# Platzbedarf Flussbarsche



## Matzoeoe (14. Mai 2012)

Hallo,

Um meine Frage in den richtigen Kontext zu rücken.

Meine werten Eltern werde nende des Jahres umziehen, somit wird ihr Teich 'aufgelöst'.
Weiter ist dies nicht schlimm ich hab ja nen eigenen^^, jedoch schwimmen in dem besagten Teich 4 Flussbrsche (15-20cm) die doch schon sehr zutraulich sind. Ich wurde von meine Eltern gebeten diese in meinem Teich Asyl zu gewähren.
Auf Dauer kommt dies jedoch kaum in Frage...und da ich eh kein Freund des Rasenmähers bin, kommen mir Ideen zu einem Zeiten (diesmal Fisch-Teich).

So nun zur eigentlichen Frage:

Wie groß sollte ein Teich werden der den 4 Geseellen ein ordentliches Zuhause abgibt, wie sollte dieser beschaffen sein? 

Ich bin Angler un mir ist klar das die geistreifen Jungs (un ihre vllt folgenden Nachkommen ) nicht arg viel Anderes aufkommen lassen , daher ja n extra Teich. Und wenn man den Aufwand treibt solls ja auch gut werden 

Also ich freu mich über Tips und Erfahrungen jeder Art!

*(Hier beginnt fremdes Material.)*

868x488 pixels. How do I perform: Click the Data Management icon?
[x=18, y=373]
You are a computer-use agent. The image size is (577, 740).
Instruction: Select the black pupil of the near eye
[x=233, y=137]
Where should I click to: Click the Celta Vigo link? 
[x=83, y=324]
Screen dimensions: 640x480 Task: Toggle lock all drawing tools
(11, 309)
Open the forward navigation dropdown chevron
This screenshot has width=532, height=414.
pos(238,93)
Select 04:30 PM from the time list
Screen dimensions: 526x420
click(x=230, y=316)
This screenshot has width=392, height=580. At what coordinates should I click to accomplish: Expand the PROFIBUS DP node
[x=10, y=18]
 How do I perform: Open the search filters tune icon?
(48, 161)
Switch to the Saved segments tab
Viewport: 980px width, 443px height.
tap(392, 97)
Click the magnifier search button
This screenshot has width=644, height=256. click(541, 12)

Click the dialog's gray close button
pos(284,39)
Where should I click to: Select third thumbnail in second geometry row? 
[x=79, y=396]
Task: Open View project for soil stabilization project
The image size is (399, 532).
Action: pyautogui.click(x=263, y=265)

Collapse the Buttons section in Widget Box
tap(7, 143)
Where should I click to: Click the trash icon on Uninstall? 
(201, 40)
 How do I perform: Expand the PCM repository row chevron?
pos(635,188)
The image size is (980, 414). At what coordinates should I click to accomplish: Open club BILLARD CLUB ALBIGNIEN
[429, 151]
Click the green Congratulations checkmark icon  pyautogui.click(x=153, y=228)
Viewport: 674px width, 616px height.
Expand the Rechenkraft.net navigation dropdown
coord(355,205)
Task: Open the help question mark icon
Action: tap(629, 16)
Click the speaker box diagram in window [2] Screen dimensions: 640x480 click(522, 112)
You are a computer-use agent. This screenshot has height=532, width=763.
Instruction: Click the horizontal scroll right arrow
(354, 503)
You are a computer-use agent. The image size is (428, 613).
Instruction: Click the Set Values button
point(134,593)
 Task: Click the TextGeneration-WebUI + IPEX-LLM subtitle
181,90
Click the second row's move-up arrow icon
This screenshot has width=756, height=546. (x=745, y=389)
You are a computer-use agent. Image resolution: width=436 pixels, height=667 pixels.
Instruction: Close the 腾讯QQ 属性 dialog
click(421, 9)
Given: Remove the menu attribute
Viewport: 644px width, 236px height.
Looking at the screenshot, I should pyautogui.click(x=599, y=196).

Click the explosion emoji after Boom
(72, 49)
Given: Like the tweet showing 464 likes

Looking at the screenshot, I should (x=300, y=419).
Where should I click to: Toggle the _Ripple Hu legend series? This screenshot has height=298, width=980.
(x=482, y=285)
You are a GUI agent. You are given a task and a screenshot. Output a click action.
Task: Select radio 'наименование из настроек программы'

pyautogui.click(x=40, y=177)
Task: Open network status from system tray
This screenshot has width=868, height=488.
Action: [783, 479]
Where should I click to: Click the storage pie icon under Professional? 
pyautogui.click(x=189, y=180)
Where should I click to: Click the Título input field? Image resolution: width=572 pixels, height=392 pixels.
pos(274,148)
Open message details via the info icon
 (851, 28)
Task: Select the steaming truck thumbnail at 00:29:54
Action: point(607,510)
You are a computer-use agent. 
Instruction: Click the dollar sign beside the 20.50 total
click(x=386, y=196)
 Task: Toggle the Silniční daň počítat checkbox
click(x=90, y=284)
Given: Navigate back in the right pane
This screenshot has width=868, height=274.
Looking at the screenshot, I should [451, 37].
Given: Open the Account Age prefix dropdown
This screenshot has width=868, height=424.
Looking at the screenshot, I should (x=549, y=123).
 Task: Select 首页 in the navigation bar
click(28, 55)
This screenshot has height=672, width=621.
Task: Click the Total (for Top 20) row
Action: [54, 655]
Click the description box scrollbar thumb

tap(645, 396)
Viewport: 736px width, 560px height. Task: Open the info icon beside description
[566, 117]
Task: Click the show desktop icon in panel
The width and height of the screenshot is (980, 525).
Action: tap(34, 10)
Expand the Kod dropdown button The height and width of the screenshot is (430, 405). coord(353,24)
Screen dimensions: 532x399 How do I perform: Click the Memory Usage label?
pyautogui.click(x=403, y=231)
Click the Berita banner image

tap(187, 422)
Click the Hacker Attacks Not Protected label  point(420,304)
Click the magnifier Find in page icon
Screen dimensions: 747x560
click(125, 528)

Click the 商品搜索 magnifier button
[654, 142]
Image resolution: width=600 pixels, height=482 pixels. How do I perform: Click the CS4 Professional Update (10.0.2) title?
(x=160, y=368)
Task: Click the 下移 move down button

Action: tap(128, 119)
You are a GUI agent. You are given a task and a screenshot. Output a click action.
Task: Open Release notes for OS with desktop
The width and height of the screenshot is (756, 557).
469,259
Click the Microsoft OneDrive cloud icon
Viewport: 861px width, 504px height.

Danke im Vorraus schon mal,

Matzoeoe


----------



## canis (15. Mai 2012)

*AW: Platzbedarf Flussbarsche*

Guten Morgen

Womit fütterst du die __ Barsche? Wenn der Teich nur für die vier Barsche sein soll, ohne dass da etwa noch viele Futterfische drin leben sollen, reicht eine Teichgrösse im oberen vierstelligen Bereich (so 5-10'000 l) eigentlich aus. Flussbarsche werden zwar gross, wachsen aber nur langsam und vier sind ja nicht gerade viel. Bezüglich Teichtiefe gelten natürlich die üblichen Regeln, also mind. 80, aber besser 100 cm oder mehr tief. 

Barsche mögen Pflanzen, allerdings mögen sie sie auch als Laichsubstrat. Ungewollte Vermehrung ist sicher ein Thema, mit dem du dich auseinandersetzen solltest. Dennoch würde ich auf Pflanzen nicht verzichten.


----------



## Matzoeoe (15. Mai 2012)

*AW: Platzbedarf Flussbarsche*

Danke für die schnelle Antwort!

zum Futter:
Bisher wurden sie meeisten mit Regenwürmen bzw im Winter mit Mehlwürmen gefütter. Ich dachte mir das behalte ich so bei, sind echt fast Handzahm geworden.
Ursprünglich sind sie in den Elterlichen Koiteich eeingezogen um __ Moderlieschen in ihrer Vermehrungsfreude zu bremsen. 
Prinzipiell würde ich s schon reizvoll finden 'Futterfische' also z.B. Moderlieschen mit einzusetzten...nur glaube ich nicht das die sich lang halten werden. 
Ich muss ehrlich gestehen ich habe keine Vorstellung wie viel ein __ Barsch so an Moderlieschen verdrückt im Jahr, also auch keine Ahnung wie groß eine Moderlieschenpopulation sein muss um die __ Barsche zu 'verkraften'.

Matzoeoe


----------



## canis (15. Mai 2012)

*AW: Platzbedarf Flussbarsche*

Sehr gross, um nicht zu sagen für einen Gartenteich zu gross. Gartenteiche sind eigentlich praktisch immer zu klein, um langfristig ausreichend Futter für __ Raubfische zu produzieren.


----------



## hadron (15. Mai 2012)

*AW: Platzbedarf Flussbarsche*

Also ich hab einen kleinen __ Barsch und einen kleinen __ Zander im Teich die wohl in den Rotfedern mit dabei waren. Ich hab vor 6 Wochen 2000 __ Moderlieschen gekauft und davon sind noch ca. 200 übrig ....


----------



## Matzoeoe (16. Mai 2012)

*AW: Platzbedarf Flussbarsche*

Danke für die info
aber hadron wie groß sind n dein kleiner Zarsch un kleiner __ Zander?
1800 Fischle in 42 Tagen...des macht 20 pro Tag und Maul

So ganz so große Fresser sind meiner hoffentlich nicht.
Ich hatte gelegenheit mit unserm Gewässerwart zu reden, der meinte so ca 1-2% des Körpergewichts pro Tag, also ungefähr das 5-fache des Gewichts pro Jahr. Kann das hinkommen?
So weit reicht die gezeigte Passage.